[Data listing]
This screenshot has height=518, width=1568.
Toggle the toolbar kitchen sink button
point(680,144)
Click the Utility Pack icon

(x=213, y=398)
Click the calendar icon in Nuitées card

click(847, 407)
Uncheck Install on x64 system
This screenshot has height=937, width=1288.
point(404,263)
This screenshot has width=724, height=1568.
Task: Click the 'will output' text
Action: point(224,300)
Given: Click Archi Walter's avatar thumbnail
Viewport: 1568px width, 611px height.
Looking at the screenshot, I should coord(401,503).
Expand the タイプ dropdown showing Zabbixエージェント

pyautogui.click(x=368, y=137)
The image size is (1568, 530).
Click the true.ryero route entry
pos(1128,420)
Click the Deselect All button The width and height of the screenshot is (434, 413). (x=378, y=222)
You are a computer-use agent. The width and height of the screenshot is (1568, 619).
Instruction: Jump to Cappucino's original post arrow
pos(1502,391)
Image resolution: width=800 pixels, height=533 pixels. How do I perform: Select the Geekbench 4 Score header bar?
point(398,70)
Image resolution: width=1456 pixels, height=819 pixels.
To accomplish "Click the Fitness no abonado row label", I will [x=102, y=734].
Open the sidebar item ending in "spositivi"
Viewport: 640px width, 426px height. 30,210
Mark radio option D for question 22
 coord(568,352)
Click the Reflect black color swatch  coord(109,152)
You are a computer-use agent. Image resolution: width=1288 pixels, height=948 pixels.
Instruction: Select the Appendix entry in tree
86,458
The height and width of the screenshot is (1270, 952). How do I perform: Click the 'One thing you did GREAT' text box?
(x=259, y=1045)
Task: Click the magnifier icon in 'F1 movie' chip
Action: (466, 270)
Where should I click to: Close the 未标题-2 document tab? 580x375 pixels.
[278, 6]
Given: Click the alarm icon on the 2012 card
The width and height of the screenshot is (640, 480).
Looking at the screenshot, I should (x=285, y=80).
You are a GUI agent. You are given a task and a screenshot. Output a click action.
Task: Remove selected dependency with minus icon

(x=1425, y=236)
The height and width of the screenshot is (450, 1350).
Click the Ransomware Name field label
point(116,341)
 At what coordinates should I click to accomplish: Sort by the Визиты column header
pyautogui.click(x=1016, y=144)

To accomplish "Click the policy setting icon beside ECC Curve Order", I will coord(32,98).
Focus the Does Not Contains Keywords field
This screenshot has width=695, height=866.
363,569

[Task description] Retype the listing above word for word.

[Answer for the task]
This screenshot has height=518, width=1568.
Toggle the toolbar kitchen sink button
point(680,144)
Click the Utility Pack icon

(x=213, y=398)
Click the calendar icon in Nuitées card

click(847, 407)
Uncheck Install on x64 system
This screenshot has height=937, width=1288.
point(404,263)
This screenshot has width=724, height=1568.
Task: Click the 'will output' text
Action: point(224,300)
Given: Click Archi Walter's avatar thumbnail
Viewport: 1568px width, 611px height.
Looking at the screenshot, I should coord(401,503).
Expand the タイプ dropdown showing Zabbixエージェント

pyautogui.click(x=368, y=137)
The image size is (1568, 530).
Click the true.ryero route entry
pos(1128,420)
Click the Deselect All button The width and height of the screenshot is (434, 413). (x=378, y=222)
You are a computer-use agent. The width and height of the screenshot is (1568, 619).
Instruction: Jump to Cappucino's original post arrow
pos(1502,391)
Image resolution: width=800 pixels, height=533 pixels. How do I perform: Select the Geekbench 4 Score header bar?
point(398,70)
Image resolution: width=1456 pixels, height=819 pixels.
To accomplish "Click the Fitness no abonado row label", I will [x=102, y=734].
Open the sidebar item ending in "spositivi"
Viewport: 640px width, 426px height. 30,210
Mark radio option D for question 22
 coord(568,352)
Click the Reflect black color swatch  coord(109,152)
You are a computer-use agent. Image resolution: width=1288 pixels, height=948 pixels.
Instruction: Select the Appendix entry in tree
86,458
The height and width of the screenshot is (1270, 952). How do I perform: Click the 'One thing you did GREAT' text box?
(x=259, y=1045)
Task: Click the magnifier icon in 'F1 movie' chip
Action: (466, 270)
Where should I click to: Close the 未标题-2 document tab? 580x375 pixels.
[278, 6]
Given: Click the alarm icon on the 2012 card
The width and height of the screenshot is (640, 480).
Looking at the screenshot, I should (x=285, y=80).
You are a GUI agent. You are given a task and a screenshot. Output a click action.
Task: Remove selected dependency with minus icon

(x=1425, y=236)
The height and width of the screenshot is (450, 1350).
Click the Ransomware Name field label
point(116,341)
 At what coordinates should I click to accomplish: Sort by the Визиты column header
pyautogui.click(x=1016, y=144)

To accomplish "Click the policy setting icon beside ECC Curve Order", I will coord(32,98).
Focus the Does Not Contains Keywords field
This screenshot has width=695, height=866.
363,569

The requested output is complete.